*** Opening of Information ***

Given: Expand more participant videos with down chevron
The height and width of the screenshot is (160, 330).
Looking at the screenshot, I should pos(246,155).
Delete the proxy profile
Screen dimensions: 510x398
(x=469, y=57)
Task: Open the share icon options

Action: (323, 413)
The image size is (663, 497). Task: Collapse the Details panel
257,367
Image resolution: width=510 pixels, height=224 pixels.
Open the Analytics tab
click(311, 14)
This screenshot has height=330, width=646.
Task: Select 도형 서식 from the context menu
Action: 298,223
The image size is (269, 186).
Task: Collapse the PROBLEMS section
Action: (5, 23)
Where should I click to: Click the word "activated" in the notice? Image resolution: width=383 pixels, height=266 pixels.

*** Close of Information ***
*** Opening of Information ***

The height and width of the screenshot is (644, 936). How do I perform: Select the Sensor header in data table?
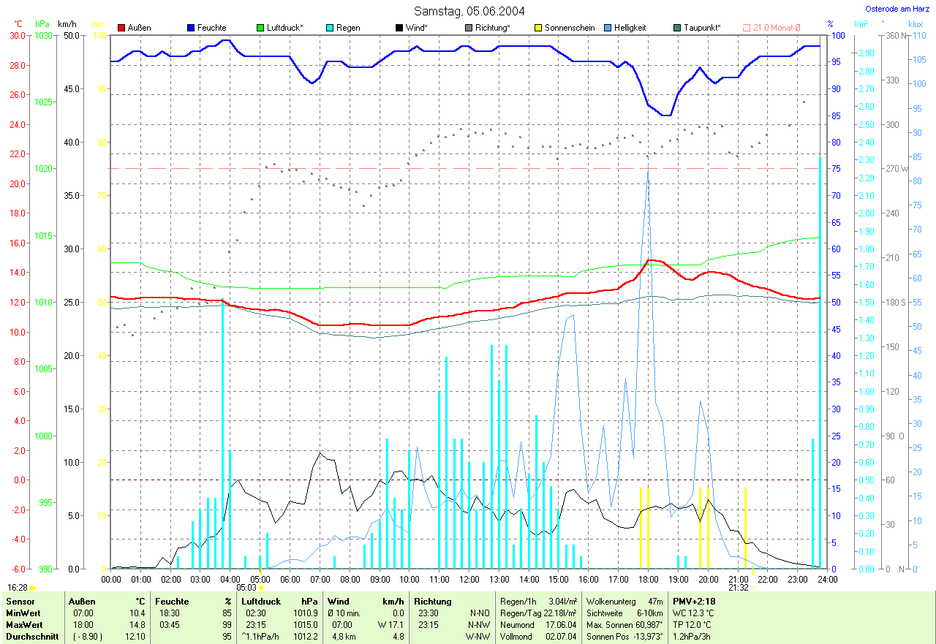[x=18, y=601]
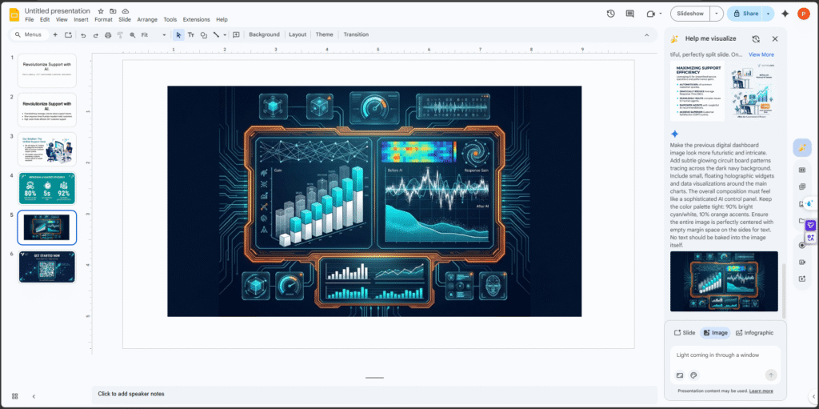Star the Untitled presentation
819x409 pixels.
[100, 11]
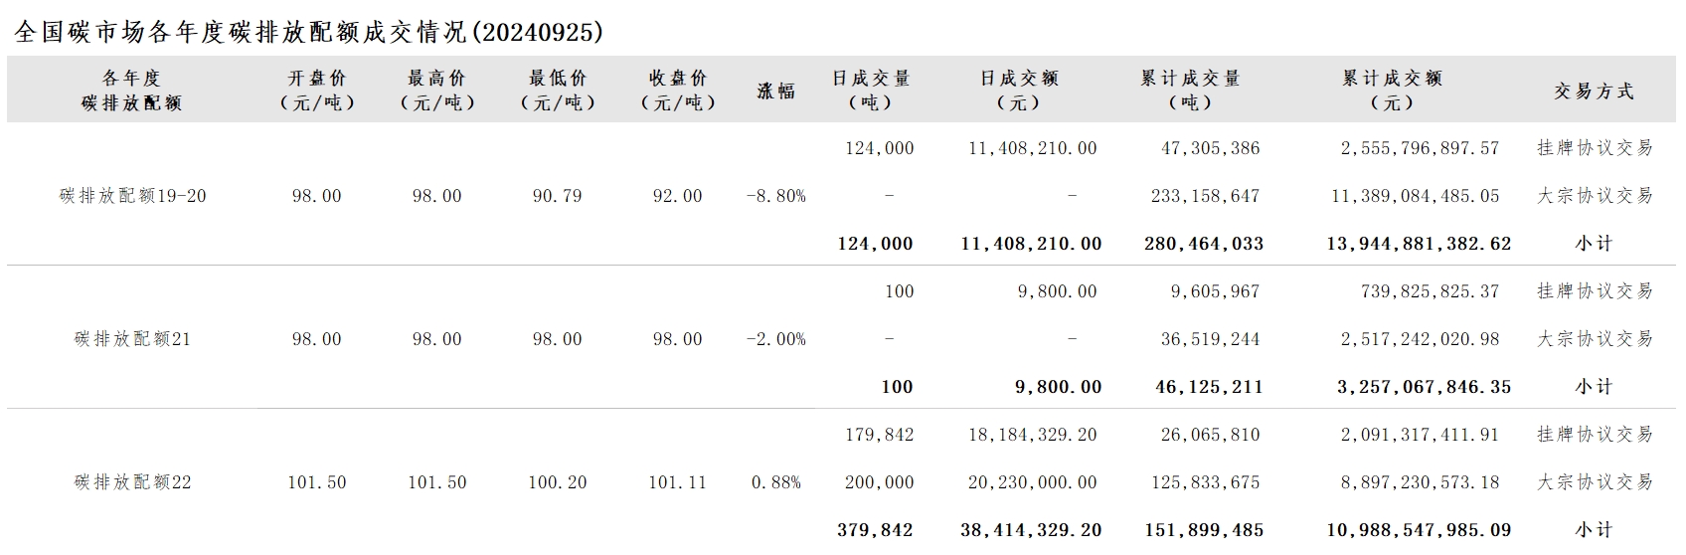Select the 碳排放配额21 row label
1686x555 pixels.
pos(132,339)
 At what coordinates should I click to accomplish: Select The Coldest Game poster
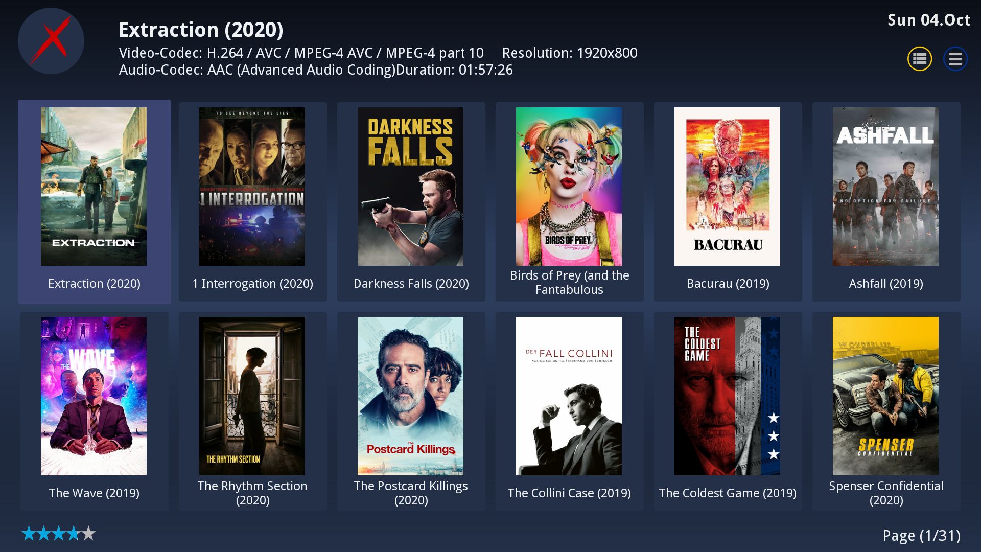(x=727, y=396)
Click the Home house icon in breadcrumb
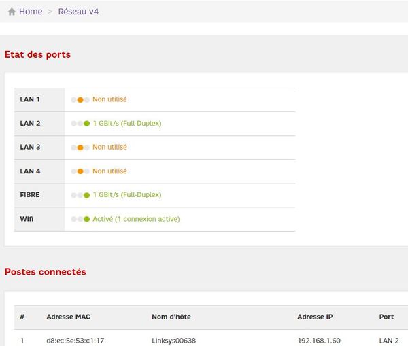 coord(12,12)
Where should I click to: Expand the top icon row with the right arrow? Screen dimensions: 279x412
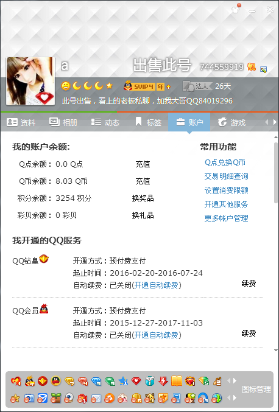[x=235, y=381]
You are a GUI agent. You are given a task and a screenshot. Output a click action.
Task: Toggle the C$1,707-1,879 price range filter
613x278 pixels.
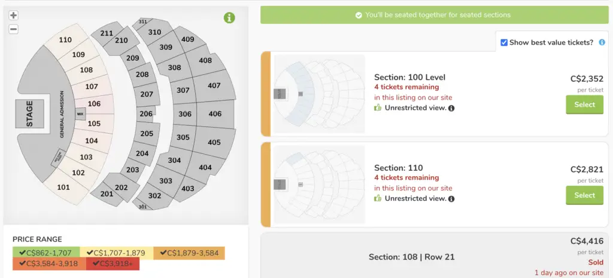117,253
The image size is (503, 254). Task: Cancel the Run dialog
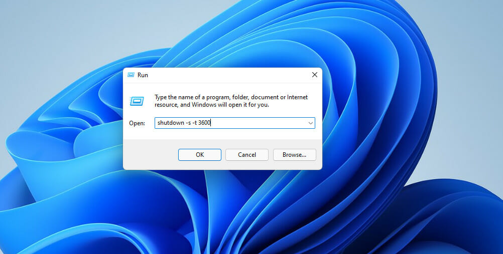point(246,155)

*** Close of Information ***

Taking the records above, retype every line from the one with "The image size is (663, 497)." down to the one with "Where should I click to: Click", exactly and with nothing else.

- **Output for this task**
The image size is (663, 497). Task: Collapse the Details panel
257,367
Image resolution: width=510 pixels, height=224 pixels.
Open the Analytics tab
click(311, 14)
This screenshot has height=330, width=646.
Task: Select 도형 서식 from the context menu
Action: 298,223
The image size is (269, 186).
Task: Collapse the PROBLEMS section
Action: (5, 23)
Where should I click to: Click the word "activated" in the notice? Image resolution: width=383 pixels, height=266 pixels.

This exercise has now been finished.